▶ WHAT YOU WILL DO
Show every row below that contains the string "pathway", copying each one in full. Letter case matters.

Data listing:

----

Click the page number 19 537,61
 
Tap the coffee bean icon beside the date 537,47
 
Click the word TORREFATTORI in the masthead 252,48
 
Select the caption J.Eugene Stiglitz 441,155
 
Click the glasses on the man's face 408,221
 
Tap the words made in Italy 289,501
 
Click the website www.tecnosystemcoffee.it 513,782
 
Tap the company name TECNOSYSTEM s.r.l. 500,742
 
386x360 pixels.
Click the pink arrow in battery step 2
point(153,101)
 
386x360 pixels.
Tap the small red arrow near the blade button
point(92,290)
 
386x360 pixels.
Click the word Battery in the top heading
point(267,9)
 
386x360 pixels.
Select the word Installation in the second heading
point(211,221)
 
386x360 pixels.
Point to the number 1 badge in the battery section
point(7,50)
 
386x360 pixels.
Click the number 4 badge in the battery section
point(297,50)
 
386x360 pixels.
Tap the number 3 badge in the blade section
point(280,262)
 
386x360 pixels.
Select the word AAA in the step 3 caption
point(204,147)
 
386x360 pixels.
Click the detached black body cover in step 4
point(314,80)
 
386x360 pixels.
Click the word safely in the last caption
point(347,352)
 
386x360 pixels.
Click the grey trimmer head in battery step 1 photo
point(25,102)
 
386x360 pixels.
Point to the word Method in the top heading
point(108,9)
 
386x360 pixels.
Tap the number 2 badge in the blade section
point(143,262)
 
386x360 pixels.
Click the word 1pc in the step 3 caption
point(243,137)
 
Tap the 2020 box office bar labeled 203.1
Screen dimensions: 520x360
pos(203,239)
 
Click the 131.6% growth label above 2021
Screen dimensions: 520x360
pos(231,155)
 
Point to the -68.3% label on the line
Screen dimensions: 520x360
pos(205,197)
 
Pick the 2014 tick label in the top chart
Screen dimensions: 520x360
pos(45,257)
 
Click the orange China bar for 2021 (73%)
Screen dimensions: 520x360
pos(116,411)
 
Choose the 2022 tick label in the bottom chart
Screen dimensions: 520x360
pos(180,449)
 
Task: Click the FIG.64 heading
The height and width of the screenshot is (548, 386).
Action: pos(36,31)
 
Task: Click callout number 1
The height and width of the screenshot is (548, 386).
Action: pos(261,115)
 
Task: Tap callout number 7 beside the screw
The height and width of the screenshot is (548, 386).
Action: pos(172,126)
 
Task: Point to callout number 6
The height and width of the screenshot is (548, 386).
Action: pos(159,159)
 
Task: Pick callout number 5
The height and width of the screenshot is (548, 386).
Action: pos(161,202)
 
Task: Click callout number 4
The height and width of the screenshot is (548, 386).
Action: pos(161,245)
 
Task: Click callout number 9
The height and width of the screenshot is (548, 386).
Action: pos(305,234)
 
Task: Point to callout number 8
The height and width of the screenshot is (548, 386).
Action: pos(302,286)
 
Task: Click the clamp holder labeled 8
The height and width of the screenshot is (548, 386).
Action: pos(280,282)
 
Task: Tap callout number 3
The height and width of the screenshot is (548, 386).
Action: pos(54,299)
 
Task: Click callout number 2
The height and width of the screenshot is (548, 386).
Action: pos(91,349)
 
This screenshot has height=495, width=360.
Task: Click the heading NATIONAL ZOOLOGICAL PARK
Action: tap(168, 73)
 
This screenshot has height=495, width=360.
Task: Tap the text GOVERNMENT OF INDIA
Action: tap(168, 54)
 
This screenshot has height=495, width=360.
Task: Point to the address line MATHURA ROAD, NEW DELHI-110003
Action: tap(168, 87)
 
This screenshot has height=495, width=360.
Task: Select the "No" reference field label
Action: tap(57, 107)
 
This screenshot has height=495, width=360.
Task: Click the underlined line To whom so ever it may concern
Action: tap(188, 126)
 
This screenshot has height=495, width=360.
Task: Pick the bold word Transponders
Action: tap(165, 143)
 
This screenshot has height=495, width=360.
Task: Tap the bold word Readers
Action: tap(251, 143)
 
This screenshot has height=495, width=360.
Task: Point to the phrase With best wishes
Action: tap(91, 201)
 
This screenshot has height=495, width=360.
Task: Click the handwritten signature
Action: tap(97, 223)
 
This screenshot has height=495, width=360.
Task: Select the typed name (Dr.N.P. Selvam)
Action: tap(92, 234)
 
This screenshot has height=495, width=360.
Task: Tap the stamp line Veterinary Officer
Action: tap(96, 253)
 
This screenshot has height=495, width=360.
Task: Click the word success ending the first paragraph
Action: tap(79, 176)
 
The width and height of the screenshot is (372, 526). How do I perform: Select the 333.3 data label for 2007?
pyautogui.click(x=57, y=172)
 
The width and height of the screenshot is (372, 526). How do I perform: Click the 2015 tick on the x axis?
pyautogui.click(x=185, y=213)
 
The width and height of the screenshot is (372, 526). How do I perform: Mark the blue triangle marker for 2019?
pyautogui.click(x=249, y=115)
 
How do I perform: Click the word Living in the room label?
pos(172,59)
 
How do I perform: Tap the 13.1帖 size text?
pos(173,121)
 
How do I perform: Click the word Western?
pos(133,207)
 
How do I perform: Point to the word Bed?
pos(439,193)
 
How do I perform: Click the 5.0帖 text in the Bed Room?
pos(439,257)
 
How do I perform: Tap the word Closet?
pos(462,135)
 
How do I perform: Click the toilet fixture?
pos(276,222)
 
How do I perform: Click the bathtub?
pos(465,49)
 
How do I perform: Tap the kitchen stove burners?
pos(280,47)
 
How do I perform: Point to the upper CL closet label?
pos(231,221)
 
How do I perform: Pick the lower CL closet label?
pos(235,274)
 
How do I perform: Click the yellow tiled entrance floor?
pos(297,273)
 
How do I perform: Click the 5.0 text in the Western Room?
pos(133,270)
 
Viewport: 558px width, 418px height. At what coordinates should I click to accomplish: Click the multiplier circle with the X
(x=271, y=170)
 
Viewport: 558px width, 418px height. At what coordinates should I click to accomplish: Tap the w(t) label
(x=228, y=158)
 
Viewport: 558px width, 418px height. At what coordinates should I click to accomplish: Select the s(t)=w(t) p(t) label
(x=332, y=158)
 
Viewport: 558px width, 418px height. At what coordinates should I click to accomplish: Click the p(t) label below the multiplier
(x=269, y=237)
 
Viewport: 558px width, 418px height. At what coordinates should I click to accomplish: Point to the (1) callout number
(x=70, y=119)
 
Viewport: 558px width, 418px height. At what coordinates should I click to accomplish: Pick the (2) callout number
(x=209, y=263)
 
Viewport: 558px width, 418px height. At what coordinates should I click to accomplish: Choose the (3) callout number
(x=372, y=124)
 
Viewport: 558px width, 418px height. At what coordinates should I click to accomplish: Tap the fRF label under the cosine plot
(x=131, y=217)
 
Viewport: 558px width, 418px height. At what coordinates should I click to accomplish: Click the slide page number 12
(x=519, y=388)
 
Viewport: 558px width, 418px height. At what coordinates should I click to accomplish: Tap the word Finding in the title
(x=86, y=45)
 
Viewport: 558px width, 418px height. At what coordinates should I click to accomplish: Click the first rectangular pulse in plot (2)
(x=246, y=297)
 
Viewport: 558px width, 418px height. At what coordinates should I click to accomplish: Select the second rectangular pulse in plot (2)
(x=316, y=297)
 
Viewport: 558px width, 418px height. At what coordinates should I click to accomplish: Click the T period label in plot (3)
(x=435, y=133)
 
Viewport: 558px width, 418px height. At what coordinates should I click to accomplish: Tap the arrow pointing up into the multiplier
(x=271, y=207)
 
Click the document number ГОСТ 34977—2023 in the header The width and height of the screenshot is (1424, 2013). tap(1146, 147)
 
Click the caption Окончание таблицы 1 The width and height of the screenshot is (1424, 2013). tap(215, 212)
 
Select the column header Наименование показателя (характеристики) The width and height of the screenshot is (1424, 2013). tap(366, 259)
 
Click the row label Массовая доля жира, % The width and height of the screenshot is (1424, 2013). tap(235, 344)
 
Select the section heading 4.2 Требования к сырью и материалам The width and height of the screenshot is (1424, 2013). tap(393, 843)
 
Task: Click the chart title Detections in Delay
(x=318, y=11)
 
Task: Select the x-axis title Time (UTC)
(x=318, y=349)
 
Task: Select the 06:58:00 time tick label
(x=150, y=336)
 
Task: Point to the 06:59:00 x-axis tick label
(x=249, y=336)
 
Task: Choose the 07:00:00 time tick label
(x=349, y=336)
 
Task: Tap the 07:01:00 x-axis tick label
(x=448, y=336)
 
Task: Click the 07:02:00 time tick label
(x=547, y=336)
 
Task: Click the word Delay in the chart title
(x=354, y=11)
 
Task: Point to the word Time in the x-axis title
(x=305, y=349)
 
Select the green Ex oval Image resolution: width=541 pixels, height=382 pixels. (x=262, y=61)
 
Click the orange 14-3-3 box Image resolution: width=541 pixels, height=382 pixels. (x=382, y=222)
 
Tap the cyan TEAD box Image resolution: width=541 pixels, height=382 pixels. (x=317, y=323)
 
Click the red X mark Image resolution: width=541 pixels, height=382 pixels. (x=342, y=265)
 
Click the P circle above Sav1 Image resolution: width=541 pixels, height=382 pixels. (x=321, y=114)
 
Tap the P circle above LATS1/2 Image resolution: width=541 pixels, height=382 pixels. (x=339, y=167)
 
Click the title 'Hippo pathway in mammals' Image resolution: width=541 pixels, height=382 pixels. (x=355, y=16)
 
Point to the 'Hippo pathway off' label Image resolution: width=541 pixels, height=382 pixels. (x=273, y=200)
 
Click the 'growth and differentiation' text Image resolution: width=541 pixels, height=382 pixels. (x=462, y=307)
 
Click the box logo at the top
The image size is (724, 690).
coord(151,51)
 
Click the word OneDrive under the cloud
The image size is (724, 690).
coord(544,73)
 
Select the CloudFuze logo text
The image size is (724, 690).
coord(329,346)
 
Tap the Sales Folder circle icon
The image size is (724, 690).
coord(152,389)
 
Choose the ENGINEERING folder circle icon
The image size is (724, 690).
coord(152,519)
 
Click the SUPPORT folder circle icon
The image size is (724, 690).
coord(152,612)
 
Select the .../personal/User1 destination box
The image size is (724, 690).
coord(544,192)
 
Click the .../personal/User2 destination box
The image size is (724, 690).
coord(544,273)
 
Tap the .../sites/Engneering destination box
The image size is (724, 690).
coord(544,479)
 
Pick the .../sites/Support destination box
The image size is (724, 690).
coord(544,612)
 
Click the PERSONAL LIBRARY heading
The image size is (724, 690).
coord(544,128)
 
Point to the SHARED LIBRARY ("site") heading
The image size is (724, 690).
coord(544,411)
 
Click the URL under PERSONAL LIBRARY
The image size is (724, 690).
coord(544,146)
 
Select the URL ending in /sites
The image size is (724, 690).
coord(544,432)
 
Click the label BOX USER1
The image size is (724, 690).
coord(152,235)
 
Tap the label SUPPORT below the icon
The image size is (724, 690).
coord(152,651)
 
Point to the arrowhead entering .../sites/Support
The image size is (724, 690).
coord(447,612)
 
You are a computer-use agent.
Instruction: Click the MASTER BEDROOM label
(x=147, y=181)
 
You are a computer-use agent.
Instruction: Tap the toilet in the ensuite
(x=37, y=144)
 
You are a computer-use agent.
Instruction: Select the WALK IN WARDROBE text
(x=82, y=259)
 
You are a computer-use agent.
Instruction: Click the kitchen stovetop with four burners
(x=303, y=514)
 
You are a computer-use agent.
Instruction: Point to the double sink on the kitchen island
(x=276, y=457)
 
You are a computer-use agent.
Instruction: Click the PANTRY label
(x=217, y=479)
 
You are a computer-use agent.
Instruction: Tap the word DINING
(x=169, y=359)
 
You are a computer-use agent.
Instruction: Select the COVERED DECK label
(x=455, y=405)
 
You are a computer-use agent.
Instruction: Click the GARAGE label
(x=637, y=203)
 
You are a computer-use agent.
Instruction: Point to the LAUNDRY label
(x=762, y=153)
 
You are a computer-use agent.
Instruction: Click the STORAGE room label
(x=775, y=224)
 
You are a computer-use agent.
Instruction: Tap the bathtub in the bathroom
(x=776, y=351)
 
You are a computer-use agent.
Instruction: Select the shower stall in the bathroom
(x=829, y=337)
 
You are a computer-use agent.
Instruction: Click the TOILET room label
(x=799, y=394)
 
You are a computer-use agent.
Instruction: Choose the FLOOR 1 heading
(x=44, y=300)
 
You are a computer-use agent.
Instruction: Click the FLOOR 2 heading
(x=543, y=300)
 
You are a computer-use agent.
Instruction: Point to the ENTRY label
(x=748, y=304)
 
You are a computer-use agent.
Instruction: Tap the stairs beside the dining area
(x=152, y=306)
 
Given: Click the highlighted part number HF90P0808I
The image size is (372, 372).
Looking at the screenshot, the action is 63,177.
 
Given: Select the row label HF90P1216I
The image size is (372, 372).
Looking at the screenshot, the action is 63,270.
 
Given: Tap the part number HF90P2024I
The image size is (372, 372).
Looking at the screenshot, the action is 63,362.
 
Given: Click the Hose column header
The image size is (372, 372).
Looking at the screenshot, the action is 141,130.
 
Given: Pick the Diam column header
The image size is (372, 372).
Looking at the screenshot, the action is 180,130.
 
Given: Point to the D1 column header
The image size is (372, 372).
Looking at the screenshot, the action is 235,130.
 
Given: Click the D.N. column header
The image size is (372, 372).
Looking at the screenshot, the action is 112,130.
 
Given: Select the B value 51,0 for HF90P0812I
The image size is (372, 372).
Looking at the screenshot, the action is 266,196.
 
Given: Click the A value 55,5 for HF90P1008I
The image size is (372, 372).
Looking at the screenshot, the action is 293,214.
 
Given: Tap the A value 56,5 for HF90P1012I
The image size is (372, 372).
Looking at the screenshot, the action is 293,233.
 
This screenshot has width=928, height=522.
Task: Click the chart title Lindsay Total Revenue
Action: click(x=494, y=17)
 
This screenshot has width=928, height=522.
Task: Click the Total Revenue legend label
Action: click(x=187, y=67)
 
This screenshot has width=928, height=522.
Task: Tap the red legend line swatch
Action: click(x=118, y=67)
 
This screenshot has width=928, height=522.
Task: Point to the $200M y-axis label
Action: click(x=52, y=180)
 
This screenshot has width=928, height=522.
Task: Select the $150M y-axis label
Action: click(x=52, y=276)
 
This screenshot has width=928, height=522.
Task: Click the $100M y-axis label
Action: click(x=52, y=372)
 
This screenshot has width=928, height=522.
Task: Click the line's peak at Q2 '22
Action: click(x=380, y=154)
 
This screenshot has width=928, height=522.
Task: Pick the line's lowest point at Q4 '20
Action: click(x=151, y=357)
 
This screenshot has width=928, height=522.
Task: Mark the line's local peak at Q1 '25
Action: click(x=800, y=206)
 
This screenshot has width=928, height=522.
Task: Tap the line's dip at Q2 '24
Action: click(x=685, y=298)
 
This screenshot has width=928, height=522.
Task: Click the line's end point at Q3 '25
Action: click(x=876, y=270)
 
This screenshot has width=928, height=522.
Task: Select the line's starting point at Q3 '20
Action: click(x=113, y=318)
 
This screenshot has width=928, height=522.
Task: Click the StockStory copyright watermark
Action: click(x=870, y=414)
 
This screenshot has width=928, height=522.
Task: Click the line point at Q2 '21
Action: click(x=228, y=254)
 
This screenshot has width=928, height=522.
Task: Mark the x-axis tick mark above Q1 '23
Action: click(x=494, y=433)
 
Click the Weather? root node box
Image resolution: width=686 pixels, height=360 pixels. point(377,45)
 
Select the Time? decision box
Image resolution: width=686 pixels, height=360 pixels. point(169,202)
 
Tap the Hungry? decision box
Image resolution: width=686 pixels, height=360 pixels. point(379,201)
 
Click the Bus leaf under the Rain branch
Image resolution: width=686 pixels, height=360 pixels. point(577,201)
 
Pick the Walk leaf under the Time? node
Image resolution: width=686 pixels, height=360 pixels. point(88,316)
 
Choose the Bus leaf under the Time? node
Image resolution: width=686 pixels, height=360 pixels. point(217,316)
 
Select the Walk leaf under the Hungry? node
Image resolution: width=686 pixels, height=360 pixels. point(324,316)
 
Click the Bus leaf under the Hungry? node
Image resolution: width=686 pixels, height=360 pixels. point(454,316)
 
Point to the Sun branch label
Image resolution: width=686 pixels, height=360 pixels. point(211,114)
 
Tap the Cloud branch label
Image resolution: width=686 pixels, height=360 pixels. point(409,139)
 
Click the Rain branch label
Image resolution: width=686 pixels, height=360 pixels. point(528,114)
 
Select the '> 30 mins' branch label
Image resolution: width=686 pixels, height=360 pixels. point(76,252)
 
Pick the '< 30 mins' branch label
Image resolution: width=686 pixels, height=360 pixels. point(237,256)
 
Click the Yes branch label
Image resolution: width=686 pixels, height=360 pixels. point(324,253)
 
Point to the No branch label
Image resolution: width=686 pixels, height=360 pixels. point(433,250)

----

▶ FINISHED ANSWER
Click the title 'Hippo pathway in mammals' Image resolution: width=541 pixels, height=382 pixels. (x=355, y=16)
Point to the 'Hippo pathway off' label Image resolution: width=541 pixels, height=382 pixels. (x=273, y=200)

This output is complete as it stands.